# Practice 10A: Ensemble Learning
Ref: Aurélien Géron. "Hands-on Machine Learning with Scikit-Learn, Keras, and TensorFlow"

In [12]:
import numpy as np
from sklearn.model_selection import train_test_split
from sklearn.ensemble import RandomForestClassifier
from sklearn.ensemble import ExtraTreesClassifier
from sklearn.linear_model import LogisticRegression 
from sklearn.svm import LinearSVC
from sklearn.neural_network import MLPClassifier

# (1) Voting Classifier.

### (a) Load the MNIST dataset, 
which is a set of 70,000 small images (28x28 pixels) of digits handwritten.

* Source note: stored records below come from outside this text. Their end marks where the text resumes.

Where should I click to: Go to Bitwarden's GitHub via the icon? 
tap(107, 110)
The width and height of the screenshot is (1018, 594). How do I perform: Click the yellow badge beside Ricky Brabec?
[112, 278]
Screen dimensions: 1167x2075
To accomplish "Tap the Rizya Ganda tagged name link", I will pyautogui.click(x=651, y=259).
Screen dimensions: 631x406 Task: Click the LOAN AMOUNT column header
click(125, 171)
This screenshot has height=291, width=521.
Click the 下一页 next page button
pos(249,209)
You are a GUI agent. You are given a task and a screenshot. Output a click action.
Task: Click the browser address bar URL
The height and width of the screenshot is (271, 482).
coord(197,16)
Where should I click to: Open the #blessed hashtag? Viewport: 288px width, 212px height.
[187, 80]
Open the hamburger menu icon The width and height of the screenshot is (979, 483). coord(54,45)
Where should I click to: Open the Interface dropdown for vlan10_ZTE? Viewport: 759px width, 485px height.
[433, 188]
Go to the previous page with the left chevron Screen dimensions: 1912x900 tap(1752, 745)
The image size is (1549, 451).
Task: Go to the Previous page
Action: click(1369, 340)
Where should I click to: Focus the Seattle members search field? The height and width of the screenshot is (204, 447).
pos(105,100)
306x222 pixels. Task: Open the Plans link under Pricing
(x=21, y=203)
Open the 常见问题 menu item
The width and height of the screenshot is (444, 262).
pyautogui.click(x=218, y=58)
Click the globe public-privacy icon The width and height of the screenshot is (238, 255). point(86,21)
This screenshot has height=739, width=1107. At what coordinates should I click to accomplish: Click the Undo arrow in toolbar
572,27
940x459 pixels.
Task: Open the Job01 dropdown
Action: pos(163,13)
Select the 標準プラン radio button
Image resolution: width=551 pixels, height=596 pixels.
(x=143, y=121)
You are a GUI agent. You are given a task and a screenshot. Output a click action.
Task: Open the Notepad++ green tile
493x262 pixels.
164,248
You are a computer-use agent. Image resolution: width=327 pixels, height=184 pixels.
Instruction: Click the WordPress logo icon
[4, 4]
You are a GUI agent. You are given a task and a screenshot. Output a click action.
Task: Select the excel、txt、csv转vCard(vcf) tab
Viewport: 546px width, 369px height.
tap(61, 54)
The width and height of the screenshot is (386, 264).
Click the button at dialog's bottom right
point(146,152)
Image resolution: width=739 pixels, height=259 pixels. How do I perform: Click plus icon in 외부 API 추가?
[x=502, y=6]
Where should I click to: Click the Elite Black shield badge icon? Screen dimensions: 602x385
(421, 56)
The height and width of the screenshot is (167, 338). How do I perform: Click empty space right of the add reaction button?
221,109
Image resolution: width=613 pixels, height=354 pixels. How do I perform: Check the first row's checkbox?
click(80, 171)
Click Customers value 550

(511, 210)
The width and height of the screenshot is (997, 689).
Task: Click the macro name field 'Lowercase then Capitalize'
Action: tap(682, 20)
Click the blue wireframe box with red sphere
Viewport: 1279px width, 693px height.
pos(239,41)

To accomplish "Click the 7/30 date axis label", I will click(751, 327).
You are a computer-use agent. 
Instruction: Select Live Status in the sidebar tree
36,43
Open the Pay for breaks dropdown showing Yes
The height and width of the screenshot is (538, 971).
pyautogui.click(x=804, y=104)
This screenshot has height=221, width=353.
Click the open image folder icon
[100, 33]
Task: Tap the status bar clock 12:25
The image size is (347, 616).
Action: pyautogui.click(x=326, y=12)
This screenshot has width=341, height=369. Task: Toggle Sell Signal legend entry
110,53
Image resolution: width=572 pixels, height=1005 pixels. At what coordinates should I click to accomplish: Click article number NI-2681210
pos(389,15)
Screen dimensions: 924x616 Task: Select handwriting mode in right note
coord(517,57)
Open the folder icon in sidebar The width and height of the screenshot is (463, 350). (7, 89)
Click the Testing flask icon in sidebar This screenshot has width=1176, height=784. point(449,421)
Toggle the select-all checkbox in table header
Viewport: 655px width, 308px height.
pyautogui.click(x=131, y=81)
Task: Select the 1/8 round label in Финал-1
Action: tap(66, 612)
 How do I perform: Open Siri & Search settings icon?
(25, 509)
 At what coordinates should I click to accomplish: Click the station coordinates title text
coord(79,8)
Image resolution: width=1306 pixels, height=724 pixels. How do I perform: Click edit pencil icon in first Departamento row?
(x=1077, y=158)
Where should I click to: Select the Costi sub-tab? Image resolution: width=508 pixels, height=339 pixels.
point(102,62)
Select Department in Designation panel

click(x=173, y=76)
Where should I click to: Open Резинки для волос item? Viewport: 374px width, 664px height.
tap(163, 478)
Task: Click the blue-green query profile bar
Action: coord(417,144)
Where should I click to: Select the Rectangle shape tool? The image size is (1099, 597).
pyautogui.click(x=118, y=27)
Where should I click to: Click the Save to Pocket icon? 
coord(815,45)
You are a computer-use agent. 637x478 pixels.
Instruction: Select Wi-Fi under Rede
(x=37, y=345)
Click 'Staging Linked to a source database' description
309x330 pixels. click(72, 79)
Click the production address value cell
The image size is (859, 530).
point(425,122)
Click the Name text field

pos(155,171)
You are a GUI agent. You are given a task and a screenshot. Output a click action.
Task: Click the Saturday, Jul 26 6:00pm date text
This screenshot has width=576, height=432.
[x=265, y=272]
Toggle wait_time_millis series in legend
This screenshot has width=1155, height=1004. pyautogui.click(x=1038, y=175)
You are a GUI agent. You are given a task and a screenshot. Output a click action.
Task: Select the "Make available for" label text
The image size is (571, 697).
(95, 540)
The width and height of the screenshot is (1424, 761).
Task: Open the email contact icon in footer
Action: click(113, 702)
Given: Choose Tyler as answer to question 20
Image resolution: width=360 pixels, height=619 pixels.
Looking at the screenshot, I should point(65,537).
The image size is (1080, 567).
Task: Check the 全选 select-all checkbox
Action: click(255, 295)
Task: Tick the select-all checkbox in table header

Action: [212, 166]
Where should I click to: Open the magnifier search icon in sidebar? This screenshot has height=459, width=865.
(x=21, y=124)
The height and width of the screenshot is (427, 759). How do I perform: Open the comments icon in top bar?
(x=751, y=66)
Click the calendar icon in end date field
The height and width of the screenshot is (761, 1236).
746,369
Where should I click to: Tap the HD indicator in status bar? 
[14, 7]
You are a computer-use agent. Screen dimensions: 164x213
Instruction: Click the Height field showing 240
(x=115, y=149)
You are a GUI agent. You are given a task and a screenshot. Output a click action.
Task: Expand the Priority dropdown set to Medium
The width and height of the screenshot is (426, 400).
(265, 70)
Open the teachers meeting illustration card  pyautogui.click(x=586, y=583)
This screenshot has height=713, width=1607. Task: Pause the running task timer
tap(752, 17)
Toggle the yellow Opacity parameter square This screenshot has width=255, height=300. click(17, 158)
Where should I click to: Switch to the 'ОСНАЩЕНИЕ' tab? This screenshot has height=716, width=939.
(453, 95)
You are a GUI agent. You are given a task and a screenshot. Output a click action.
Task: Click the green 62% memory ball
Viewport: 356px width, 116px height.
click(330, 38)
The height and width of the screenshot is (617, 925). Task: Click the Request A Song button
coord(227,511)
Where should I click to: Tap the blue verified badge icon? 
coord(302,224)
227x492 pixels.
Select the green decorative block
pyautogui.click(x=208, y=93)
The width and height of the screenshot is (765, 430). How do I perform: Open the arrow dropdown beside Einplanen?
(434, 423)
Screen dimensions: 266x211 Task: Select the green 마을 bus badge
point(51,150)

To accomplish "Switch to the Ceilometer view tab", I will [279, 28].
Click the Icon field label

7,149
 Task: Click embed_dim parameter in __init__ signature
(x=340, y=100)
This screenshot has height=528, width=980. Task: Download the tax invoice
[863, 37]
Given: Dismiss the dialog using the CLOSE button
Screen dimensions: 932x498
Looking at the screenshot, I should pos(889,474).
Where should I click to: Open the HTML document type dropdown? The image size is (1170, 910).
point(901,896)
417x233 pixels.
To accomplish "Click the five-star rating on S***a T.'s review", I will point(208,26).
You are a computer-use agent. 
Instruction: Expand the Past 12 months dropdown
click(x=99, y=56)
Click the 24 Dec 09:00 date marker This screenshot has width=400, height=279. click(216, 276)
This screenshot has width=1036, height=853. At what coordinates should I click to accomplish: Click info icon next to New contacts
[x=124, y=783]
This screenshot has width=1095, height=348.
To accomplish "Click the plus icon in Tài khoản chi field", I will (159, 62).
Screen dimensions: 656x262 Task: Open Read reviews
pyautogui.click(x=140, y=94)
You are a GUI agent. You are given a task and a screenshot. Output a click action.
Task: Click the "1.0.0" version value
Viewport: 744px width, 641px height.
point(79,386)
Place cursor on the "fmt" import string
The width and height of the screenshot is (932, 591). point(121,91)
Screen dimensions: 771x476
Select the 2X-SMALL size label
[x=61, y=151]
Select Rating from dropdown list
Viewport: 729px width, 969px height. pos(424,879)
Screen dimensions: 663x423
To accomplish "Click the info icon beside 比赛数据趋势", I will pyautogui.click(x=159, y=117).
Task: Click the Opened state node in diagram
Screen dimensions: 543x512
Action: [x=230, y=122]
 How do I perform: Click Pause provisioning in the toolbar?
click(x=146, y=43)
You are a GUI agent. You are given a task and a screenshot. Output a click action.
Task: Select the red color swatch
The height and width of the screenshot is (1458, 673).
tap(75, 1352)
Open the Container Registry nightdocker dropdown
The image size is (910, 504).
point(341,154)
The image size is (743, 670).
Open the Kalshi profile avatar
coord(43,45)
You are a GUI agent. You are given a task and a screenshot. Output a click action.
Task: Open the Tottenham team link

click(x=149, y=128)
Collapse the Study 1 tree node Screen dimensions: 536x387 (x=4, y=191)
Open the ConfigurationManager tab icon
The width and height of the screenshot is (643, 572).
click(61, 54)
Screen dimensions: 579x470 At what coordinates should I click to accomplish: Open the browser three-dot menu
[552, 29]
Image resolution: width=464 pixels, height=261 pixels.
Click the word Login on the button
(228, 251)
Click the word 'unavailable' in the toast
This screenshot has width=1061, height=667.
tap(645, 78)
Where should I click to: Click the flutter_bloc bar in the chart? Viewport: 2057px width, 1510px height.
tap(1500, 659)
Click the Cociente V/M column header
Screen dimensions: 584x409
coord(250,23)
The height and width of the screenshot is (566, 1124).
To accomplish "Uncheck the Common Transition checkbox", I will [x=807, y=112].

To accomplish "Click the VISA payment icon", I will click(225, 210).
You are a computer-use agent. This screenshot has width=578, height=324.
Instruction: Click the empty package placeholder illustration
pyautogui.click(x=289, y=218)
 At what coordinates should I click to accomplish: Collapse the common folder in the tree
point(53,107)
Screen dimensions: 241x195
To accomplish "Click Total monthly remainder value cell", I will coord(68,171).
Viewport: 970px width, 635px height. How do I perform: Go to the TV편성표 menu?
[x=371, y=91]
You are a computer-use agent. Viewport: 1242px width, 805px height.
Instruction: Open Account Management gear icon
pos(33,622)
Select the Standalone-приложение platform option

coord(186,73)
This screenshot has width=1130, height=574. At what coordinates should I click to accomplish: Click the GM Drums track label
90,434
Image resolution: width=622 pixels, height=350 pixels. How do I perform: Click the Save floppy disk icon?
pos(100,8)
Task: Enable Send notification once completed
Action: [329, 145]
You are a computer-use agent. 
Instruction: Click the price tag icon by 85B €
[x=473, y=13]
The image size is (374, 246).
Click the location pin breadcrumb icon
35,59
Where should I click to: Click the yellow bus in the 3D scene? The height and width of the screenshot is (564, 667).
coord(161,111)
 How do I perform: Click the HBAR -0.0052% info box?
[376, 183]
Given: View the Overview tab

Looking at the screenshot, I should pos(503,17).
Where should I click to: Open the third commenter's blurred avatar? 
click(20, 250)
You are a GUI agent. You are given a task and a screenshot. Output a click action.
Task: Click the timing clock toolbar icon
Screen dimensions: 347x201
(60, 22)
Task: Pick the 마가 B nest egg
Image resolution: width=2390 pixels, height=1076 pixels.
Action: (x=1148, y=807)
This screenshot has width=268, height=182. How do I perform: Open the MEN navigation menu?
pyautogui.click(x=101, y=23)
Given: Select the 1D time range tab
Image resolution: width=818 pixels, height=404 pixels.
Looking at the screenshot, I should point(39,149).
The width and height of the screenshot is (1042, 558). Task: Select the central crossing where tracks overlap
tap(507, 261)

Each image is labeled with the digit it represents.

In [2]:
from sklearn.datasets import fetch_openml
mnist = fetch_openml('mnist_784', version=1)
X, y = mnist["data"], mnist["target"]
y = y.astype(np.uint8)

### (b) Split the dataset into a training set, a validation set, and a test set 
(e.g., use first 50,000 instances for training, subsequent 10,000 for validation, and last 10,000 for testing).

In [3]:
X_train_val, X_test, y_train_val, y_test = X[:60000], X[60000:], y[:60000], y[60000:]

In [4]:
X_train, X_val, y_train, y_val = train_test_split(X_train_val, y_train_val, test_size=10000, random_state=42)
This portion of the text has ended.